When asked about Bigg Boss 14’s performance this year, she said the show has always had its highs and lows and it continues to be a top-performing show for the channel. “It is a show that caters to a very large fan base. I'm pretty sure the fan base is watching us. From a weekend perspective, it is right up there. It is our top show on the weekend and Salman is carrying out his magic and with Rakhi Sawant and Rahul Mahajan (who has been evicted recently), we have a lot of new things happening on the show. According to me, it has been a very consistent deliverer and over a period of time it has become a phenomenal reality show because it is the only unscripted show on television.”  

She said it cannot outperform and outshine itself every year. “We are not saying it is not working for us because it is our top-performing show on the weekend. It’s also about the mix of the contestants in the house.   It is about how we've been able to pull off the show as it has been very hard for us to do so in the lockdown. But having said that, I think we put ourselves out there in the center because Bigg Boss is synonymous with COLORS. Despite just coming out of the lockdown, we had 17 sponsors. Which was a very big deal and that should tell you the kind of fan base and the loyal base that has continued to watch Bigg Boss season after season,” said Jaipuria.

Content needs to be inclusive

Speaking about the past year’s experience, Jaipuria said storytelling needs to be inclusive and relatable.  “It is being viewed with family now and television is seen as a way of spending family time. We are telling stories that are inclusive in nature and targeting the simplistic human emotions that leads to family bonding. We are looking at stories and characters that are very inclusive and relatable.”
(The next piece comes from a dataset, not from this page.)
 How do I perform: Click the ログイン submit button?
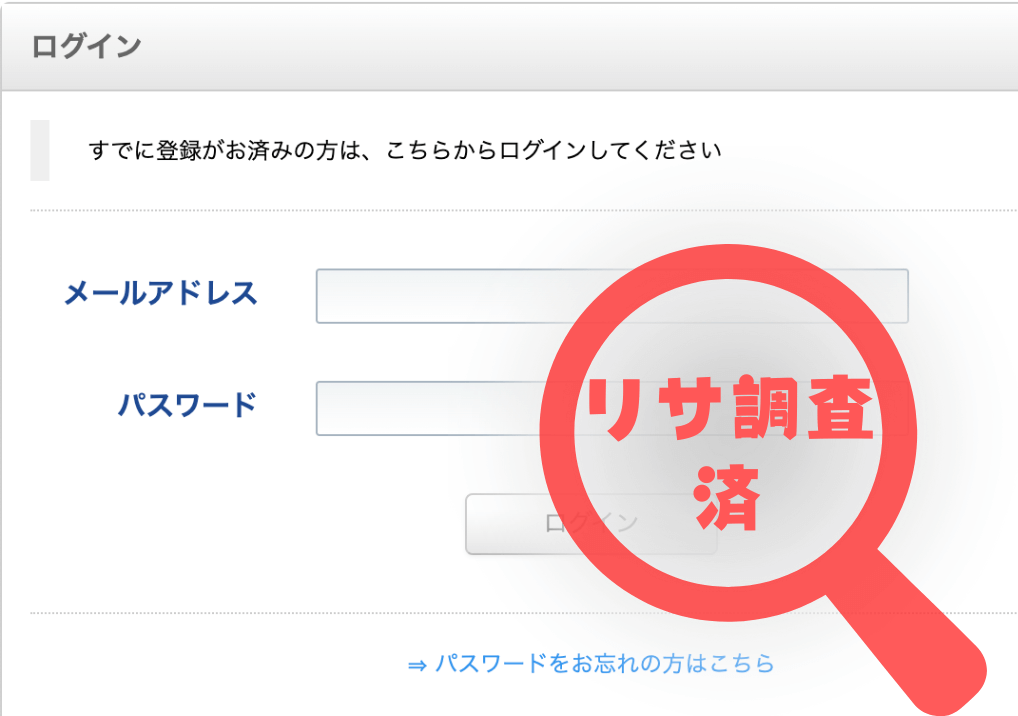click(591, 524)
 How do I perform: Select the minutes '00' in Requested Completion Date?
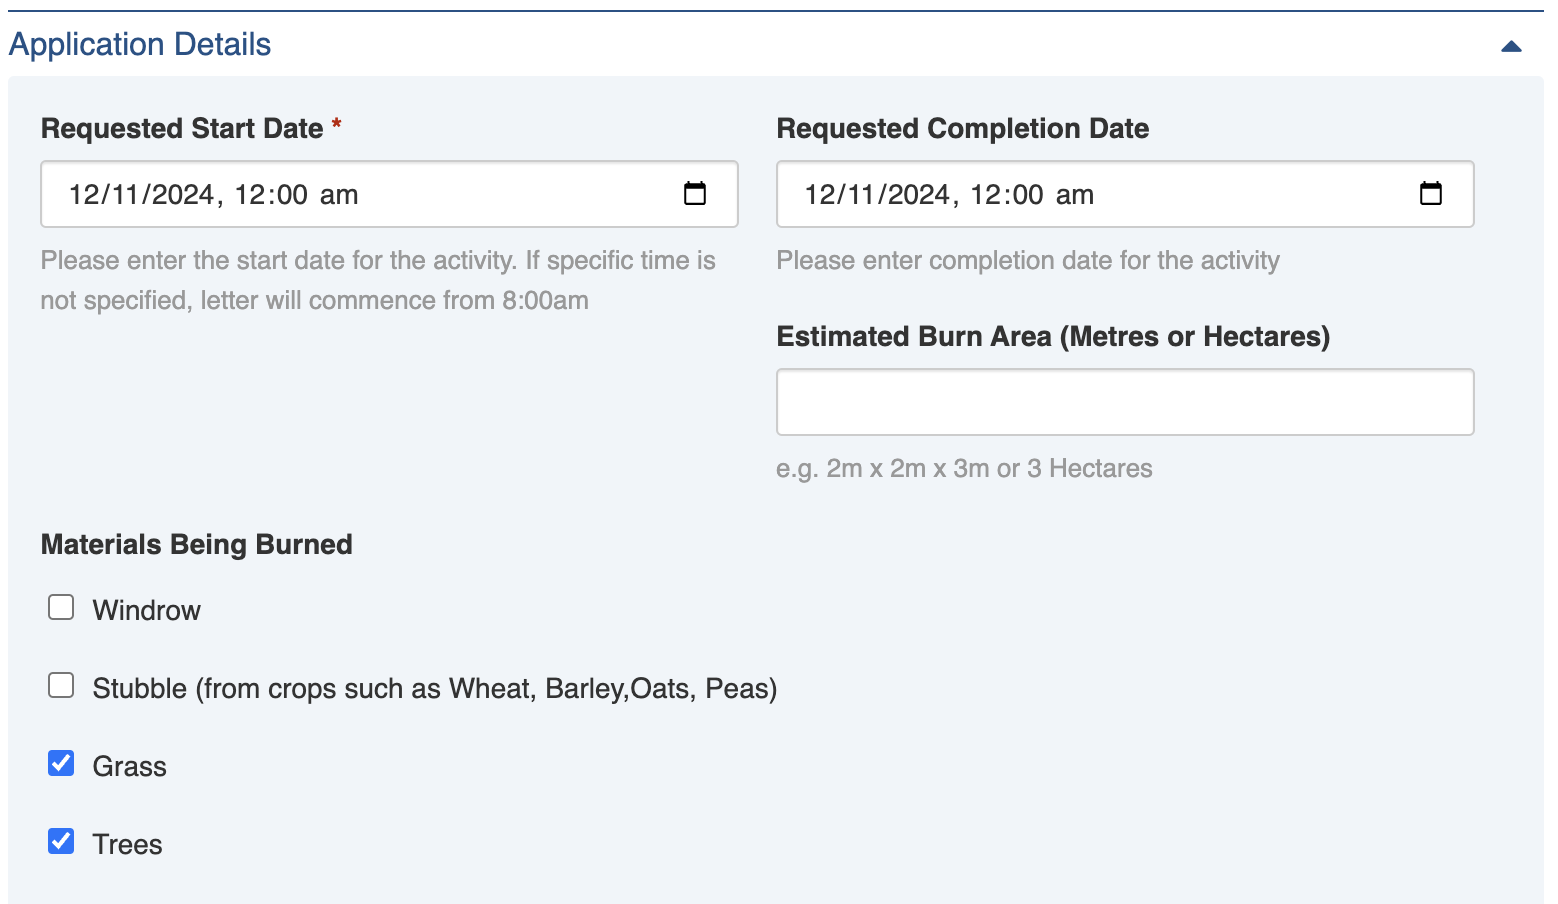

They have embraced technology and figured how to entertain audiences in the absence of fresh content by focusing on their library shows and mythology with shows like Om Namah Shivay, Ram Siya ke Luv Kush, Balika Vadhu and Na Aana is Des Laado. “Even after the lockdown some of these nostalgic shows continue to be favorites and continue to give healthy ratings in our non-prime time. The big learning for us has been that we need to learn the sentiment of our viewers and as an entertainment brand we need to be out there for them when they need us the most,” said Jaipuria.

Speaking about the kid’s category, she said Nick and Sonic were already ready with some new content just before the lockdown was announced, which gave both the channels a great summer. “The genre had moved to a 9% genre share of the total. However, it did stabilize back to 7% when GECs returned with original programming. Even at 7%, because the total viewership has grown, the stability for kids’ category is much higher than the pre-COVID period,” said Jaipuria. 

“The kids’ category is flying high and for the seventh year in a row, Nickelodeon has been the no.1 channel. I am happy to say that Sonic has also made it to the top and as a franchise now we deliver a 32% market share, which is 1/3rd of the category. It has not been easy entertaining kids from home, and ensuring to be there when they needed us the most,” she added.